(Physics) Kinematics DPP | Daily Practice Problems (1/12)
In JEE Main, you can expect 1 to 2 questions from Kinematics while in JEE advanced (Paper 1 and Paper 2 put together) you can expect 0 to 1 question. And it might be helpful to point out that in JEE Main 2020 and 2021, we saw equal spread of questions between 1D (1 Dimensional) Motion and 2D (2 Dimensional) Motion (including Vectors) but in JEE Advanced the question primarily involves 2 dimensional motion as 2D questions tend to have higher complexity. But you should remember that Kinematics forms the foundation for chapters to come. So it is important that you get very comfortable with this chapter. So to help you practice, we have included more than 300 questions on Kinematics in AceJEE question bank and mock tests. Here, as a part of Physics DPP (Daily Practice Problems), we are sharing 2 Kinematics DPP (20 questions) along with a review of these questions with Vikas Sir
But to make the most of these practice problems and learn about steps that you need to solve Kinematics questions, I strongly recommend that you first go through the 40 question types on Kinematics and do listen through the videos on each of the question type where in Vikas Sir walk you through the concepts and step by step approach (along with a solved sample problem) that you can then apply to any question on Kinematics
Note that if you have any doubts / comments about any question, please comment down below and we will provide the supporting explanation / audio / video as appropriate. Remember problem solving is a skill that you can acquire through practice and a good understanding of concepts
Q1. The magnitude of component of $\overrightarrow{A}=$ $2 \hat{i} + 3 \hat{j} + 4 \hat{k}$ in direction of $\overrightarrow{B}=$ $4 \hat{i} + 5 \hat{j} + 6 \hat{k}$ is.
Answer
Correct answer is $\cfrac{47}{\sqrt{77}}$
Q2. The acceleration time graph of a particle is shown in the figure. What is the velocity of particle at $t = 8s$, if initial velocity of particle is 3 m/s?
Answer
Correct answer is 7 m/s
Q3. A particle is moving along a straight line such that its position depends on time as $x = 1 – at + bt^2$, where $a = 2 m/s$, $b=1 \ m/s^2$, then distance covered by the particle during first 3 seconds from starting of the motion
Answer
Correct answer is 5m
Q4. A stone is thrown vertically upwards with an initial velocity $v_0$. The distance travelled in time $\cfrac{1.5 v_0}{g}$ is given by $\cfrac{cv_0^2}{8g}$, find the value of C.

**Records provided**.
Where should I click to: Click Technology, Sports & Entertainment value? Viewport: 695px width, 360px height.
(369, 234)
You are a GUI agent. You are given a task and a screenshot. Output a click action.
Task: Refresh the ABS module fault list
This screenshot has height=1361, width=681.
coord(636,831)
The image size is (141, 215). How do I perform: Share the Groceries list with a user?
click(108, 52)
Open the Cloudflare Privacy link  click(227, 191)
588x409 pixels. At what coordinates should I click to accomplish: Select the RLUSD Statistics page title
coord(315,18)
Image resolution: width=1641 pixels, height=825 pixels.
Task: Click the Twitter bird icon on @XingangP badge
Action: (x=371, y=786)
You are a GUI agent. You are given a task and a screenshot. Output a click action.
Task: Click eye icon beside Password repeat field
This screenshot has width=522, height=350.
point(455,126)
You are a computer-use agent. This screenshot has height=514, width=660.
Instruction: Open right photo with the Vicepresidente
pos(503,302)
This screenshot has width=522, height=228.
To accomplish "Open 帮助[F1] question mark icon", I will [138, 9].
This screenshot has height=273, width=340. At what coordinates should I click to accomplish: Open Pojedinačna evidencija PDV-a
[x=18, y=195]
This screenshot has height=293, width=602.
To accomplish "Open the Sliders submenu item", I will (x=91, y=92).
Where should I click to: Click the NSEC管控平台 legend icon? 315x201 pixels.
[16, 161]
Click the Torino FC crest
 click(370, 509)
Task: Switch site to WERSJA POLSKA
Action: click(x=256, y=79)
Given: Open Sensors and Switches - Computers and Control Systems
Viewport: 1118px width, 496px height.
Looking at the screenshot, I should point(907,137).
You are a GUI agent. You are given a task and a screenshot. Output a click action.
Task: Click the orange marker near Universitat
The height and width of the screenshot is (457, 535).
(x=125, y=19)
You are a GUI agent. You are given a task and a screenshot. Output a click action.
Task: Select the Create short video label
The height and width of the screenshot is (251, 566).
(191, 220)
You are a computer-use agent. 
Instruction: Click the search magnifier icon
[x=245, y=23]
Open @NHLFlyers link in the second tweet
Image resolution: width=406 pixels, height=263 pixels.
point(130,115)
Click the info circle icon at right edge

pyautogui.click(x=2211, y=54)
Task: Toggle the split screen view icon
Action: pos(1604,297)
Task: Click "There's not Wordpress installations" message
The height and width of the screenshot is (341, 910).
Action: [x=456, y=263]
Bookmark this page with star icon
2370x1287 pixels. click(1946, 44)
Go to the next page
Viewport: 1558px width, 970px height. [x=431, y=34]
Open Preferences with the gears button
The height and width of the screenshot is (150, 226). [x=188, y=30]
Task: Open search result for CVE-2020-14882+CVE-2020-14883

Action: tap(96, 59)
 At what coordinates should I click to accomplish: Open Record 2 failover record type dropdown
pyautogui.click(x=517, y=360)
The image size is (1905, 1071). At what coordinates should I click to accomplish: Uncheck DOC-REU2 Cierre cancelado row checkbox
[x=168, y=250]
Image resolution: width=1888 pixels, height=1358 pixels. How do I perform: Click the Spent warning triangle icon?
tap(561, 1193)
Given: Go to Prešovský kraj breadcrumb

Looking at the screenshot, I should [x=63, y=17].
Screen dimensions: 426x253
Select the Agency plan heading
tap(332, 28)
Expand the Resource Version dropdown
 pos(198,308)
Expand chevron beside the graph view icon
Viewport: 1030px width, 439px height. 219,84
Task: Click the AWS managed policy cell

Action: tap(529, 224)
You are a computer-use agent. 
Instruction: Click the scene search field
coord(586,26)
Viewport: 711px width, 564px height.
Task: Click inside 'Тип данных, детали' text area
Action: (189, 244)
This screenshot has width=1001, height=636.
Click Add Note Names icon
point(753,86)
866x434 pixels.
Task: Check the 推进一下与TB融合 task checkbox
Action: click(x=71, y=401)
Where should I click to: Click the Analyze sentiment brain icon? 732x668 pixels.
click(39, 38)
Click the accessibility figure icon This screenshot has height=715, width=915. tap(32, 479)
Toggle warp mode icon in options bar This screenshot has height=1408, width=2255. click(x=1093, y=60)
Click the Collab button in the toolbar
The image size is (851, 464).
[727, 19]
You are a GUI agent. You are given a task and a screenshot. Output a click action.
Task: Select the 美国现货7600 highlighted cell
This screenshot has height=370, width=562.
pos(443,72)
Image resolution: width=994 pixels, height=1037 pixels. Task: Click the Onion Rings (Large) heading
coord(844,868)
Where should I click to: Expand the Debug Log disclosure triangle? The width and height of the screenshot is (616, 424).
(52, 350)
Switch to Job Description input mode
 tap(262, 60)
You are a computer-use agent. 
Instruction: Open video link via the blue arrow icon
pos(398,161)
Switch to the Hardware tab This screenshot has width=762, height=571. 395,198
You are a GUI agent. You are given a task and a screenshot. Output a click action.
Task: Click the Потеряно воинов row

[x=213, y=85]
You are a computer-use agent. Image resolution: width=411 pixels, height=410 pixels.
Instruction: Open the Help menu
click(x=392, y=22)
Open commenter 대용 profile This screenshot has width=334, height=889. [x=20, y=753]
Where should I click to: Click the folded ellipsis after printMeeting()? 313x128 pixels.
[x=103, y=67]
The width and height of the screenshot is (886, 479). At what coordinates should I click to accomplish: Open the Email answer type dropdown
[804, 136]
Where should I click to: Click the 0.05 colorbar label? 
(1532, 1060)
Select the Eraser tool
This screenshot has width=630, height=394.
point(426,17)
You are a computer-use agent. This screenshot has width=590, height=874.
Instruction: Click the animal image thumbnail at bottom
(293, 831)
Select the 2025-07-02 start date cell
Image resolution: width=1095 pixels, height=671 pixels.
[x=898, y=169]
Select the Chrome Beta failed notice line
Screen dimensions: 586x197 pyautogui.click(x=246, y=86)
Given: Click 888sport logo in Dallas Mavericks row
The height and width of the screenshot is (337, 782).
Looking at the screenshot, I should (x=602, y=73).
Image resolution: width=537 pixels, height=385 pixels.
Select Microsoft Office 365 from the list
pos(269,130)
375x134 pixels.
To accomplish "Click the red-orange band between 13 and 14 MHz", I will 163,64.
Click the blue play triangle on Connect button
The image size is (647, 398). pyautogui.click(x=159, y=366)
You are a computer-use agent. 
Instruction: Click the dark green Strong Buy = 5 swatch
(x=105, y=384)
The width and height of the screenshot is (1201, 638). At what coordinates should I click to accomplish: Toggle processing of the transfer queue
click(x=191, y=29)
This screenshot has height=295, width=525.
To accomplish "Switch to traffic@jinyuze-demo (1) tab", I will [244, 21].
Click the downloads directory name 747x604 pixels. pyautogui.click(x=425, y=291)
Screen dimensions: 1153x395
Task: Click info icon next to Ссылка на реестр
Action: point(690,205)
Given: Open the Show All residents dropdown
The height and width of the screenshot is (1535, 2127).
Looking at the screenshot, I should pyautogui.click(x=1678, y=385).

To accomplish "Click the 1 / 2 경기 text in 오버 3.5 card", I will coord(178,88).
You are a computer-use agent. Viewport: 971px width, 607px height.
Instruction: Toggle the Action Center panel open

**Problems to solve**.
**1)** Using the Kinematics practice page, decide whether each statement agrees with it. Answer yes or no, and quote the words that settle it. (a) JEE Main can be expected to have 1 to 2 Kinematics questions. (b) The AceJEE question bank and mock tests hold fewer than 100 Kinematics questions. (c) Readers are advised to first go through 40 question types on Kinematics.
**2)** Turn the paragraph of the Kinematics practice page that starts "In JEE Main, you can expect" into a short bulleted list that keeps its main facts.

**Response list**.
**1)**
(a) Yes: "In JEE Main, you can expect 1 to 2 questions from Kinematics"
(b) No: "we have included more than 300 questions on Kinematics in AceJEE question bank and mock tests"
(c) Yes: "I strongly recommend that you first go through the 40 question types on Kinematics"

**2)**
- JEE Main: expect 1 to 2 Kinematics questions. JEE Advanced (Paper 1 and Paper 2 together): expect 0 to 1.
- In JEE Main 2020 and 2021, questions were spread equally between 1D and 2D motion (including vectors).
- In JEE Advanced, the question mainly involves 2D motion, since 2D questions tend to be more complex.
- Kinematics is the foundation for later chapters, so it is important to get very comfortable with it.
- The AceJEE question bank and mock tests include more than 300 Kinematics questions.
- Two Kinematics DPP (20 questions) are shared here, along with a review of them with Vikas Sir.